Below, a job script to launch an application with one MPI rank per GPU (GCD).

  • A wrapper script is generated to set the ROCR_VISIBLE_DEVICES to the value of SLURM_LOCALID, i.e., the node local rank.
  • CPU binding is done in such a way that the node local rank and GPU ID match
  • The MPICH_GPU_SUPPORT_ENABLED environment variable is set to 1 to enable GPU-aware communication. If this is not required for your application, i.e., your application is not linked against the GPU transfer library remove this export
#!/bin/bash -l
#SBATCH --job-name=examplejob   # Job name
#SBATCH --output=examplejob.o%j # Name of stdout output file
#SBATCH --error=examplejob.e%j  # Name of stderr error file
#SBATCH --partition=standard-g  # or ju-standard-g, partition name
#SBATCH --nodes=2               # Total number of nodes 
#SBATCH --ntasks-per-node=8     # 8 MPI ranks per node, 16 total (2x8)
#SBATCH --gpus-per-node=8       # Allocate one gpu per MPI rank
#SBATCH --time=1-12:00:00       # Run time (d-hh:mm:ss)
#SBATCH --account=project_<id>  # Project for billing

cat << EOF > select_gpu
#!/bin/bash

export ROCR_VISIBLE_DEVICES=\$SLURM_LOCALID
exec \$*
EOF

chmod +x ./select_gpu

CPU_BIND="map_cpu:49,57,17,25,1,9,33,41"

export MPICH_GPU_SUPPORT_ENABLED=1

srun --cpu-bind=${CPU_BIND} ./select_gpu <executable> <args>
rm -rf ./select_gpu

Hybrid MPI+OpenMP job

Below, a job script to launch an application with one MPI ranks and 6 threads per GPU (GCD).

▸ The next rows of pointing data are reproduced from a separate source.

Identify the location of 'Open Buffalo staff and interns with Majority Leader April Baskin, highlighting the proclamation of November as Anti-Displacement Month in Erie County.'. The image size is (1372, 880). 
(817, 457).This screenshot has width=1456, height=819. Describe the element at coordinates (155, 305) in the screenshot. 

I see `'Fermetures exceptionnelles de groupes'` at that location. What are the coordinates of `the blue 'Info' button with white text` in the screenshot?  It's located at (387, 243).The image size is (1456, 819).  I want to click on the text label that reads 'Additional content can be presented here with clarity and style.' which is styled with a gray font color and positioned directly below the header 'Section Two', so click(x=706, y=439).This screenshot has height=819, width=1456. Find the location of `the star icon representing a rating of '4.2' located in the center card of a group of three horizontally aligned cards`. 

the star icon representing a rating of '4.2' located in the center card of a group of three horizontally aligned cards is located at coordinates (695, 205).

  • A wrapper script is generated to set the ROCR_VISIBLE_DEVICES to the value of SLURM_LOCALID, i.e., the node local rank.
  • CPU binding is done in such a way that the node local rank and GPU ID match. Because the first core of the node is not available, we set a CPU mask to exclude the first and last core from each group 8 cores.
  • The MPICH_GPU_SUPPORT_ENABLED environment variable is set to 1 to enable GPU-aware communication. If this is not required for your application, i.e., your application is not linked against the GPU transfer library remove this export.
#!/bin/bash -l
#SBATCH --job-name=examplejob   # Job name
#SBATCH --output=examplejob.o%j # Name of stdout output file
#SBATCH --error=examplejob.e%j  # Name of stderr error file
#SBATCH --partition=standard-g  # or ju-standard-g, partition name
#SBATCH --nodes=2               # Total number of nodes 
#SBATCH --ntasks-per-node=8     # 8 MPI ranks per node, 16 total (2x8)
#SBATCH --gpus-per-node=8       # Allocate one gpu per MPI rank
#SBATCH --time=1-12:00:00       # Run time (d-hh:mm:ss)
#SBATCH --account=project_<id>  # Project for billing

cat << EOF > select_gpu
#!/bin/bash

export ROCR_VISIBLE_DEVICES=\$SLURM_LOCALID
exec \$*
EOF

chmod +x ./select_gpu

CPU_BIND="mask_cpu:7e000000000000,7e00000000000000"
CPU_BIND="${CPU_BIND},7e0000,7e000000"
CPU_BIND="${CPU_BIND},7e,7e00"
CPU_BIND="${CPU_BIND},7e00000000,7e0000000000"

export OMP_NUM_THREADS=6
export MPICH_GPU_SUPPORT_ENABLED=1

srun --cpu-bind=${CPU_BIND} ./select_gpu <executable> <args>
rm -rf ./select_gpu